Single Arm Evaluation of Romiplostim to Prevent Chemotherapy Induced Thrombocytopenia in Patients With Ewing Sarcoma
The goal of this clinical trial is to to assess the efficacy of romiplostim as a supportive care measure in patients with a new diagnosis of Ewing sarcoma receiving interval-compressed chemotherapy. The main questions it aims to answer are: 1. To demonstrate the efficacy of romiplostim in patients with newly diagnosed Ewing sarcoma, measured specifically as the rate of chemotherapy-induced thrombocytopenia (CIT), defined as a failure to achieve platelet recovery. 2. To determine the safety of incorporation of romiplostim supportive care when given concurrently with Ewing sarcoma therapy. 3. To determine the feasibility of incorporation of romiplostim supportive care into upfront Ewing sarcoma regimens
• Age: Patients must be \>1 year old at the time of study consent.

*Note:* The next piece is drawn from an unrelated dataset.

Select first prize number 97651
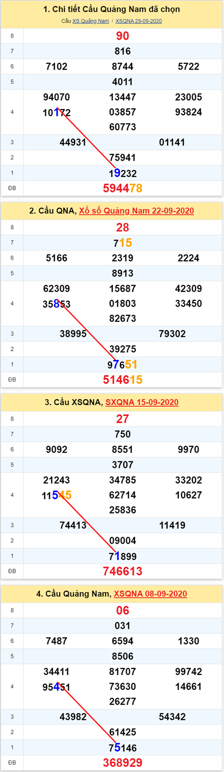The image size is (224, 772). pyautogui.click(x=123, y=365)
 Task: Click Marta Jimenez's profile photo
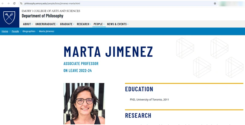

• Diagnosis: Patients with a new diagnosis of Ewing sarcoma treated with interval-compressed chemotherapy as per AEWS0031, AEWS1221, or AEWS1031.
• Informed Consent: All patients and/or their parents or legally authorized representatives must sign a written informed consent. Assent, when appropriate, will be obtained according to institutional guidelines.